Exercise instructions >> Using the biography of Tom O'Donnell, explain in one to three sentences why the O'Donnell family moved to Hunterville in 1938.

Passage to read >>
• • • • •

- Born: Thomas Vianney O'Donnell 23 July 1926 Wellington, New Zealand
- Died: 25 December 2014 (aged 88) Porirua, New Zealand
- Resting place: Mākara Cemetery
- Education: University of Otago
- Known for: Asthma research
- Spouse: Mary Jean Lynch ​(m. 1959)​
- Children: Four
- Scientific career
- Fields: Medicine
- Workplaces: University of Otago
- Thesis: Postural hypotension with special reference to the postural hypotension induced by hexamethonium bromide (1959)

= Tom O'Donnell (physician) =

New Zealand medical doctor and academic

Thomas Vianney O'Donnell (23 July 1926 – 25 December 2014) was a New Zealand medical doctor and academic.

==Early life and family==
O'Donnell was born in Wellington in 1926, the only son of Scottish-born Annie (née Welsh) and Irish-born Patrick Joseph O'Donnell, a railway clerk. The O'Donnell family moved to Hunterville in 1938 when Patrick was appointed stationmaster there, and the following year Thomas was sent to board at Sacred Heart College, Auckland, situated in Ponsonby at that time. In 1943, he began medical studies at the University of Otago, graduating Bachelor of Medical Science in 1947 and MB ChB in 1950. While carrying out research in San Francisco in 1959 he met and married Mary Jean Lynch. The couple went on to have three daughters and one son.

• • • • •

Data provided >>
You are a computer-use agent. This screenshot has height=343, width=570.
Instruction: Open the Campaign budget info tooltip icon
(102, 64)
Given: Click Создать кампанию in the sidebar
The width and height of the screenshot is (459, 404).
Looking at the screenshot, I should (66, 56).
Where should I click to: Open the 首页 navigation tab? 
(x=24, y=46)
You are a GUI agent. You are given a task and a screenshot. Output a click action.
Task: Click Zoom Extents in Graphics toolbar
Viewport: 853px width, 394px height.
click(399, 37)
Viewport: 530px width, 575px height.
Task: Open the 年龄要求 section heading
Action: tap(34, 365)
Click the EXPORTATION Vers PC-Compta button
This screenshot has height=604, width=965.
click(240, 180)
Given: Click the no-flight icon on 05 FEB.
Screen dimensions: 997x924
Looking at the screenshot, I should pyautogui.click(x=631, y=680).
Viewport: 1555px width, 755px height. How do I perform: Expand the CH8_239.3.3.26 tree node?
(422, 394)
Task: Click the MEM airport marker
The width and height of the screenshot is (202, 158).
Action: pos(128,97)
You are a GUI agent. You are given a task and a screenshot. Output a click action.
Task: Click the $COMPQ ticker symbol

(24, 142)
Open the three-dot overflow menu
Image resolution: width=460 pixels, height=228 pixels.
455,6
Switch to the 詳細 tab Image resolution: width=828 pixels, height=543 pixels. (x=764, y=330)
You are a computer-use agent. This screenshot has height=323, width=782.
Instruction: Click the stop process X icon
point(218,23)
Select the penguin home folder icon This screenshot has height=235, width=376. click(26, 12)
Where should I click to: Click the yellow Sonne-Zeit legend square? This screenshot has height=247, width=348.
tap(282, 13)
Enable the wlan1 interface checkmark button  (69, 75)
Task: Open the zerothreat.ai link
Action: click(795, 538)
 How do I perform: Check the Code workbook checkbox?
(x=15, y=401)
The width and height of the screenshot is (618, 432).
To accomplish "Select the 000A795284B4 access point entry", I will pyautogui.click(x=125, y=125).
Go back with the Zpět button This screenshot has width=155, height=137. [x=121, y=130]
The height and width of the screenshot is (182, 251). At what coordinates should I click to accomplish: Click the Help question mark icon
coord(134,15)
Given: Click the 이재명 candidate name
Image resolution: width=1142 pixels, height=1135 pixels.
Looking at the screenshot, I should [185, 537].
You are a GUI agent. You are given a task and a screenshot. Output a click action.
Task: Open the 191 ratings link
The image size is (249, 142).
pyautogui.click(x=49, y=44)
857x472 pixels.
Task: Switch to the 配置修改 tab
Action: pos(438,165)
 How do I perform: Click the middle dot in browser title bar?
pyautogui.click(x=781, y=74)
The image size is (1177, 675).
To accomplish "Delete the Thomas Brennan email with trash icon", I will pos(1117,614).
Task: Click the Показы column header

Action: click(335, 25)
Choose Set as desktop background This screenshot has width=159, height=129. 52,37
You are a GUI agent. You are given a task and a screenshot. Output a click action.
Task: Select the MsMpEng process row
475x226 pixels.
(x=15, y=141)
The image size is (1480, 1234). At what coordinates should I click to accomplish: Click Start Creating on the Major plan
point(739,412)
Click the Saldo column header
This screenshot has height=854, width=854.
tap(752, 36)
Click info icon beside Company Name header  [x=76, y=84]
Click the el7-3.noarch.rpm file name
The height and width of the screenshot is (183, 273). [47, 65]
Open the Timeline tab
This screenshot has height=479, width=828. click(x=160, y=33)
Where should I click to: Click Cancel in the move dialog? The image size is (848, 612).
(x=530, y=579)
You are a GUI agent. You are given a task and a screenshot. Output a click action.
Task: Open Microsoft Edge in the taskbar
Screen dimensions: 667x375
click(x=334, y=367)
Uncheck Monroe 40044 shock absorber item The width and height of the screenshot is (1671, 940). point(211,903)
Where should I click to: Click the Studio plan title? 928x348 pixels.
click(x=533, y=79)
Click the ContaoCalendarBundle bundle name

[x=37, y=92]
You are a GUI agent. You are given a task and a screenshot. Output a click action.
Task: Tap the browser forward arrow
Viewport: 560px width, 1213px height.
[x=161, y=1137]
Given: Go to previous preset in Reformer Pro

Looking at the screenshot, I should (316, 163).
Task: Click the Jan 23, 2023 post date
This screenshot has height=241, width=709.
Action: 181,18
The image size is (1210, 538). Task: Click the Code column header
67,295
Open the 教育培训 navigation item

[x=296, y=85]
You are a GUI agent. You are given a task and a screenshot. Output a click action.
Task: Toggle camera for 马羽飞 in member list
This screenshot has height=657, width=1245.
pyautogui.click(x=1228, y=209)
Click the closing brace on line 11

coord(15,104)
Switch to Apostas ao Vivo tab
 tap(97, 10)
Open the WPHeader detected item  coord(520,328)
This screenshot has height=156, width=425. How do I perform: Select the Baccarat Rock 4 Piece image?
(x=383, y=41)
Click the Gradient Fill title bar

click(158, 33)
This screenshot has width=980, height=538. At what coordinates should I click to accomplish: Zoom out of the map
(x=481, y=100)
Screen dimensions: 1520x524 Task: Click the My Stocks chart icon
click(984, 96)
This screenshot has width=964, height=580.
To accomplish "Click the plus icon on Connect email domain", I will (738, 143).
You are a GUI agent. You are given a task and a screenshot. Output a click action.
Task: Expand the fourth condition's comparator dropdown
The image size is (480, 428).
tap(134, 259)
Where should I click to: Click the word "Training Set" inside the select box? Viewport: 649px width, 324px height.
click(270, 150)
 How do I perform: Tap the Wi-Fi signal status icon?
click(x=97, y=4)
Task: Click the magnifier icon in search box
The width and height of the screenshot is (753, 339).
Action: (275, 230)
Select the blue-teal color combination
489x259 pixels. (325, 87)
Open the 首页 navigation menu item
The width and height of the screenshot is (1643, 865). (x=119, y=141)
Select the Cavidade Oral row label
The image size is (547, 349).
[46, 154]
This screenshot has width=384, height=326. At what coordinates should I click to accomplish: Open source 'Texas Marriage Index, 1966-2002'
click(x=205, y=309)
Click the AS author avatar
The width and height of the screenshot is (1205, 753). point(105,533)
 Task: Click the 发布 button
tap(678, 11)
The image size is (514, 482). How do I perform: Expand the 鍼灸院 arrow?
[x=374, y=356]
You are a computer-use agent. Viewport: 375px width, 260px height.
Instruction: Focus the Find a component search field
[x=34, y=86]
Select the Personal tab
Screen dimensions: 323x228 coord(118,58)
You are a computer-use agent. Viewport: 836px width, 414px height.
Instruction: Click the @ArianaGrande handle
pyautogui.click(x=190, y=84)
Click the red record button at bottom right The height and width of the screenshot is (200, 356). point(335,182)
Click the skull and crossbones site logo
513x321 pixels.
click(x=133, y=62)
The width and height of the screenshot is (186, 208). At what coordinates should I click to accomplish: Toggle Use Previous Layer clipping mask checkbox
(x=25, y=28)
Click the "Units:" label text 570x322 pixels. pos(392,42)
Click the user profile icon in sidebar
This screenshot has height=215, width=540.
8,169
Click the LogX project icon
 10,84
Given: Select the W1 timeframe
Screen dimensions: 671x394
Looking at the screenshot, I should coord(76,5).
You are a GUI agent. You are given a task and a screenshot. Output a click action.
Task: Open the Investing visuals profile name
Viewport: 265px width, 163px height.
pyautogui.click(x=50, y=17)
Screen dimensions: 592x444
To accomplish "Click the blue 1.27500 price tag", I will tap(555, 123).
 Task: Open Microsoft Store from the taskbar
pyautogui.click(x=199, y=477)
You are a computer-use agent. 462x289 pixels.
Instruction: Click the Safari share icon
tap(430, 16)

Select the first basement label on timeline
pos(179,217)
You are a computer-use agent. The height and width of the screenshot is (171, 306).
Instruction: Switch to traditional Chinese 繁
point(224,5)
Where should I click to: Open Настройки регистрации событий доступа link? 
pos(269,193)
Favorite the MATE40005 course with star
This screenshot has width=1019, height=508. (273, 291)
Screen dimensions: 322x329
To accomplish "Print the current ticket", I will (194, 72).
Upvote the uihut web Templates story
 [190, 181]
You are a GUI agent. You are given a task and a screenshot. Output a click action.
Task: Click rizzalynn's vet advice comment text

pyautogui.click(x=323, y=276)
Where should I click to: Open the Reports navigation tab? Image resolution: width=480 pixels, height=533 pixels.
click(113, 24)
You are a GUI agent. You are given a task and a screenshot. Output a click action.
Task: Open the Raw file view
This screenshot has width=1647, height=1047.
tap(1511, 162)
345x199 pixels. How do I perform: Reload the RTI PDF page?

• • • • •

Answer below >> The family moved to Hunterville in 1938 because Patrick Joseph O'Donnell, Thomas's father, had been appointed stationmaster there.